Elsie Coh(e)n (later Elsie Kellner; 14 June 1895 – 26 January 1972) was a Dutch-born British entrepreneur who opened the first art cinema in the UK. She had a try at what is now the Windmill Theatre for six months before opening The Academy cinema in Oxford Street in 1931.

Life
Cohen was born in Amsterdam in 1895. She was educated in England at Queens College.

She joined the cinema industry as a journalist in 1915 when she worked for Kinematograph Weekly. She became really interested in cinema as an art form especially when she interviewed D. W. Griffith for Kinematograph Weekly in 1916. He was publicising his feature-length silent film Intolerance. In 1919 she became a publicist for the Dutch "Hollandia film-making company". In 1921 her boss, Maurits Binger, directs the Dutch film Sister Brown (in Dutch: Zuster Brown). One of the actors is Elsie Cohen. She stayed at that Dutch company until the owner died, returning to the UK to be the floor manager during the filming of the 1928 film "His House in Order".

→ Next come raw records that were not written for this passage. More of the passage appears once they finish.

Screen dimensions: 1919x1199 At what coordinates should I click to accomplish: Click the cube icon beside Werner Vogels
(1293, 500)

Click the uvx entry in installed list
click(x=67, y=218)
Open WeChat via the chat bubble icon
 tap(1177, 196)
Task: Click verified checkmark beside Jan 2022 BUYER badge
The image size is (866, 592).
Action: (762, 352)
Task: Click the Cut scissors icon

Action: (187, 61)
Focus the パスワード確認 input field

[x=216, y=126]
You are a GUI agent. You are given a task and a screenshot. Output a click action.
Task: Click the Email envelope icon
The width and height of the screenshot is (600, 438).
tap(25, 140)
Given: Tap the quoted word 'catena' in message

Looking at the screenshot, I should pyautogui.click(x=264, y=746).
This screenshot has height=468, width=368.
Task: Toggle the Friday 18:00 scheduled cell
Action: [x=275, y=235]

In 1929 she is credited with creating the first art-house cinema. She heard that the Palais de Luxe in the West End was to be remodelled to create the Windmill Theatre. She rented the cinema before this took place. She screened foreign films and for six months in 1929 successfully put on a highbrow season of recent Russian and German films. Cohen had to surrender that building and another was not immediately available but in 1931 she opened Academy Cinema in Oxford Street with the support of the owner Erik Hakim. Stuart Davis had already approached Eric Hakim, the owner of the Picture House, but Hakim wanted too big a rent. However, Cohen persuaded Hakim to let her manage the cinema, and it opened as "The Academy" in 1931 with Alexander Dovzhenko's Earth ('Zemlya') - one of the last silent films before the 'talkies' took over.

The Academy became the only speciality cinema in London where she would initially show older foreign silent films, but she went on to show foreign films that did have sound and sub-titles. The showings attracted Royalty and celebrities and she had similar facilities at times including the Cinema House in Oxford Circus and later Mayfair's Berkeley Cinema.

She married a Hungarian named Endre (or Andrew), Kellner. He became a British citizen in 1935 and they divorced the following year.

In 1940 her cinema business ended when bomb damage forced the building to close. Her idea would continue but regretfully Cohen was not involved. After the war "The Academy" was run by the film director George Hoellering.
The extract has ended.